Studio album by Rustin Man
- Released: 1 February 2019
- Length: 38:04
- Label: Domino
- Producer: Rustin Man

Rustin Man chronology
| Out of Season (2002) | Drift Code (2019) | Clockdust (2020) |

Singles from Drift Code
- "Vanishing Heart" Released: 15 November 2018; "Judgement Train" Released: 16 January 2019; "Our Tomorrows" Released: 13 June 2019;

= Drift Code =

Drift Code is the second studio album by English musician and former Talk Talk bassist Paul Webb, under his moniker Rustin Man. It was released on 1 February 2019 through Domino Recording Company.

==Background and recording==
Shortly after finishing Out of Season, Webb began thinking about making a solo album. Songwriting and recording started in 2004, but was put on hold several times while Webb worked as a record producer for other artists. Webb finished mixing the songs in March 2018.

Drift Code was recorded at Webb's home, a converted barn in Essex. The instruments were recorded in a linear fashion: Webb recorded all the bass parts for the entire album before returning to the first track and going through the guitar parts, and so on for each instrument thereafter. Says Webb, "By the time I get around to the first song again, I haven’t heard that song for six months so I get a new kind of perspective each time I go back there."

Webb performed most of the instruments himself, and learned how to do so for the album; according to Webb, learning each instrument to "a decent enough standard" was the main reason behind the lengthy recording process. For strings and horns, he recruited local orchestral musicians. The album also features contribution from friends and family, including Lee Harris, Webb's former bandmate in Talk Talk and .O.rang, who played drums; and Snowboy, who brought and played his Clavioline keyboard.

==Critical reception==

Drift Code received positive reviews from critics. The aggregate review site Metacritic assigns a score of 79 out of 100 based on 13 reviews, indicating "generally favorable reviews".

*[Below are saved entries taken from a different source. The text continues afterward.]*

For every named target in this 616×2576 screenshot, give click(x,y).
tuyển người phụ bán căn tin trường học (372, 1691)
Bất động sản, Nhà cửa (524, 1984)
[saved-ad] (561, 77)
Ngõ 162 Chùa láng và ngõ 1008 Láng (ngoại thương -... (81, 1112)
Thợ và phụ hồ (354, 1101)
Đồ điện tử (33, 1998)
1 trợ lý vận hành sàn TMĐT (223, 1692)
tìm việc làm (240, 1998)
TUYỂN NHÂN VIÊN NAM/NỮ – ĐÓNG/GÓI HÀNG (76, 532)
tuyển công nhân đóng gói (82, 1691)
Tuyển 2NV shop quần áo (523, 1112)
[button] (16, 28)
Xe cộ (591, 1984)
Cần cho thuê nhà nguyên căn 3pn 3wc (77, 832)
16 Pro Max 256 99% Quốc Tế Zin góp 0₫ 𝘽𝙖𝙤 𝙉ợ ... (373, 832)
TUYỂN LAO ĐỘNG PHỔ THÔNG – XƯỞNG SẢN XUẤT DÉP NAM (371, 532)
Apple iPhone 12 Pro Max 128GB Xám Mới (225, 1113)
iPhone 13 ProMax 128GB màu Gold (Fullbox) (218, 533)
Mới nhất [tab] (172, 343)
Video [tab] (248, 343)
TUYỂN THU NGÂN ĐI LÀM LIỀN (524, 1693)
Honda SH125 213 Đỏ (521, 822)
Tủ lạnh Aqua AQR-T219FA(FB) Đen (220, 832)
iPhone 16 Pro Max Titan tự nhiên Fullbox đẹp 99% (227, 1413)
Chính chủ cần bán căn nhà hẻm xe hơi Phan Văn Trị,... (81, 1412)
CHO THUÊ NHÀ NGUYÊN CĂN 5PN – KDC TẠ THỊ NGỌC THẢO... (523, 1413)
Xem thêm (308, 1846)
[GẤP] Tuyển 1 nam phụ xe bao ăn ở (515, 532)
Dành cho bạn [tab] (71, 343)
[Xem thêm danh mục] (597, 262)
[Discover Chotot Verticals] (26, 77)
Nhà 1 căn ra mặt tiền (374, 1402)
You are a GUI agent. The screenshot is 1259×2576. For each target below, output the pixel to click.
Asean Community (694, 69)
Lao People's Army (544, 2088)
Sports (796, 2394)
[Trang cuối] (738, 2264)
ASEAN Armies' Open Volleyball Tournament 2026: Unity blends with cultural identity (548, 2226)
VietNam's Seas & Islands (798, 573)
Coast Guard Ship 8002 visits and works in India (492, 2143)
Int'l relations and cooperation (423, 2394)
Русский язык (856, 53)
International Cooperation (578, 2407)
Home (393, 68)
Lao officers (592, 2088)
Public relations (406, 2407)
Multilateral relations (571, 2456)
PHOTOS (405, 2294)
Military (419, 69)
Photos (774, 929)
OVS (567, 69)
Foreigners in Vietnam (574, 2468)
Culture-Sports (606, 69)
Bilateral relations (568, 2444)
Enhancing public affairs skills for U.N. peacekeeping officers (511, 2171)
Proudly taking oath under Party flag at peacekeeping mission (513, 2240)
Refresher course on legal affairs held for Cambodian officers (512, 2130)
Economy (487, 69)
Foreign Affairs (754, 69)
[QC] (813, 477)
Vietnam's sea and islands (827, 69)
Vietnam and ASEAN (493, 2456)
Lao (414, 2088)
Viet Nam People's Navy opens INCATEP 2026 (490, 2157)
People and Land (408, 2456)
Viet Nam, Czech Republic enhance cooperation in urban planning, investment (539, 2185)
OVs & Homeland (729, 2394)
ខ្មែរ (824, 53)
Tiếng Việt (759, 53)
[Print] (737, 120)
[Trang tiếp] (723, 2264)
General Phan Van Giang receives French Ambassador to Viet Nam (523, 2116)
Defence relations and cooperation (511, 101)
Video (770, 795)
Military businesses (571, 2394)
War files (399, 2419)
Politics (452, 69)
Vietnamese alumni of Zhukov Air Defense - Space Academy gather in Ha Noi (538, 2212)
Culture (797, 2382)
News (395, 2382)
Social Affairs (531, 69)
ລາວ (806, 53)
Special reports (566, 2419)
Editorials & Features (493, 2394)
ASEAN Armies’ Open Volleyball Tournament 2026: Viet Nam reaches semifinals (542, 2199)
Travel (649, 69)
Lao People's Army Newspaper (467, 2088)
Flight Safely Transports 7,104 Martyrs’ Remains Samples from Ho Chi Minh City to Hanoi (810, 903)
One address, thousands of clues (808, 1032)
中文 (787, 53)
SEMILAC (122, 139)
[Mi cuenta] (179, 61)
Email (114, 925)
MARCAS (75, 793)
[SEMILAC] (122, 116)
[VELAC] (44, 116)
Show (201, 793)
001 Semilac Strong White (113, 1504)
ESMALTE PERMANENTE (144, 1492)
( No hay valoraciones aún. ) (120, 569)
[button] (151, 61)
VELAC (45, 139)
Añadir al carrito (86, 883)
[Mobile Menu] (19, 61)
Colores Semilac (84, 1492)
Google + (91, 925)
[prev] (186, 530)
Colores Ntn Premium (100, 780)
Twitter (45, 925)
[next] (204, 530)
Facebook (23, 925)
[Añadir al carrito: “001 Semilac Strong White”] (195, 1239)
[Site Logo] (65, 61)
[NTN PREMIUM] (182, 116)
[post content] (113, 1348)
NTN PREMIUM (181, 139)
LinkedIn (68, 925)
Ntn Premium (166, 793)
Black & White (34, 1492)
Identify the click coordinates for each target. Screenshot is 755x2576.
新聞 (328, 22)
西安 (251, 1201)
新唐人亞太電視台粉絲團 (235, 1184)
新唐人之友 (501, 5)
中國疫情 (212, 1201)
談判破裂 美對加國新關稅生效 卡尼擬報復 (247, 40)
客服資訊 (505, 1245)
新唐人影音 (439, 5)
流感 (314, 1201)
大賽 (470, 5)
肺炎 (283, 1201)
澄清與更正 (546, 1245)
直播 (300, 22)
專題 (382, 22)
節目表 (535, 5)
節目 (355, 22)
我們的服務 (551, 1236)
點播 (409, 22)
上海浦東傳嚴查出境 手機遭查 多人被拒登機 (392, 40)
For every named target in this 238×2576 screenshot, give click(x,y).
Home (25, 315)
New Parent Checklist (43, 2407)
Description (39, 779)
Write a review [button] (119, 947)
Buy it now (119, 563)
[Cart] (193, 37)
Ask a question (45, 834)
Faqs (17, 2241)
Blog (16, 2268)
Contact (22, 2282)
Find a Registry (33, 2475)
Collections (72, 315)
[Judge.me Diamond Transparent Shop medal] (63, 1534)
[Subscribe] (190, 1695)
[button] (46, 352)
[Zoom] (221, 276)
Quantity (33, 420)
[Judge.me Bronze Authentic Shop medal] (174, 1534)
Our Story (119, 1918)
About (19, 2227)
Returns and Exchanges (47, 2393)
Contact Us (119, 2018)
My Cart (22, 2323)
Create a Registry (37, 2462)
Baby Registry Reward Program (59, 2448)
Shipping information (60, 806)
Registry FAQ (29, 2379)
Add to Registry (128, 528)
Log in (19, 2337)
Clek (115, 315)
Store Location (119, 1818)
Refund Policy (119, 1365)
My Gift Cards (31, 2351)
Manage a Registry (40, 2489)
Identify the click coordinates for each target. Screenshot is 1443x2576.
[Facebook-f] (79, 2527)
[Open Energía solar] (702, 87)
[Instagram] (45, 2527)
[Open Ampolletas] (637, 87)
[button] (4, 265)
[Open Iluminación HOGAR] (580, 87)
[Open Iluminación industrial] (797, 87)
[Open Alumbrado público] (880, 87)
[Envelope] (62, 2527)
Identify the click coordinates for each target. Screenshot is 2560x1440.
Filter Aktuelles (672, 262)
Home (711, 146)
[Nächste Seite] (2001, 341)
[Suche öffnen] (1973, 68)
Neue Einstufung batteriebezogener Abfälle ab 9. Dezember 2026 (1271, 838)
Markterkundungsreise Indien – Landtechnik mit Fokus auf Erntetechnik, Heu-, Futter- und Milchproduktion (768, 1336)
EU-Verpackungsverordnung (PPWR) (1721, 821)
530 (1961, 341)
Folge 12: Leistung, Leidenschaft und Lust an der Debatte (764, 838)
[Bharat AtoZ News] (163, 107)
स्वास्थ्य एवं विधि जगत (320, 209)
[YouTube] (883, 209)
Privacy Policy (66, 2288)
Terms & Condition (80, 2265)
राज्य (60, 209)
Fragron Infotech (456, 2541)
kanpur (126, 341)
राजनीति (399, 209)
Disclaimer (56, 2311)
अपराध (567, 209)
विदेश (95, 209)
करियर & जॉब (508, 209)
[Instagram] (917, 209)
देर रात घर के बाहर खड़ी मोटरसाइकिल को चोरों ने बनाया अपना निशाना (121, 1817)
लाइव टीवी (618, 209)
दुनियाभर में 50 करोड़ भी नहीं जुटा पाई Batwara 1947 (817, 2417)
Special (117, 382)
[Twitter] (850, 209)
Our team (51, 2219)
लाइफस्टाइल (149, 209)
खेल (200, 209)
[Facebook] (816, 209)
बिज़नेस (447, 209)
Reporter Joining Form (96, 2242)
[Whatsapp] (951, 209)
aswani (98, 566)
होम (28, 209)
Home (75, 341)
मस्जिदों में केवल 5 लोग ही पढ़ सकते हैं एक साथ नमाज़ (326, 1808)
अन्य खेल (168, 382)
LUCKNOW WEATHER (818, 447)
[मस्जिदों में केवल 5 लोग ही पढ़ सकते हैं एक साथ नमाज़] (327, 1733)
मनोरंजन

Heather Phares of AllMusic wrote that "the way Webb blends folk, jazz, classic vocal pop, psych and prog ... in combinations that are elegant but too strange to be tasteful echoes latter-day Talk Talk, but there's a rustic eccentricity to songs such as "Light the Light" and "Martian Garden" that makes this album singular even within his body of work", concluding "Drift Code is the sound of an artist coming into his own on his own time". Andy Crump of Paste wrote "what Webb has created is so rich, so delightfully off-kilter, that an auxiliary listen is necessary the same way another sip of pickleback is necessary". Jordan Blum of PopMatters said "although there could be more diversity and depth at times, the vast majority of Drift Code is mesmeric in its idiosyncratic splendor" and that "Webb and company excel at bringing his novel vision to life with retro charisma, modern creativity, and a timeless classiness that guarantees its relevancy and appeal for the foreseeable future". Writing for The Guardian, Michael Hann awarded it a perfect score, describing it as "seem[ing] to exist in a time of its own" and praising its "determination to find or found some timeless folk tradition of their own". In a mixed review, Megan Valley of Exclaim! praised the song "Vanishing Heart" as "near-perfect", but felt the album as a whole was "atmospheric and moody, but too often forgettable".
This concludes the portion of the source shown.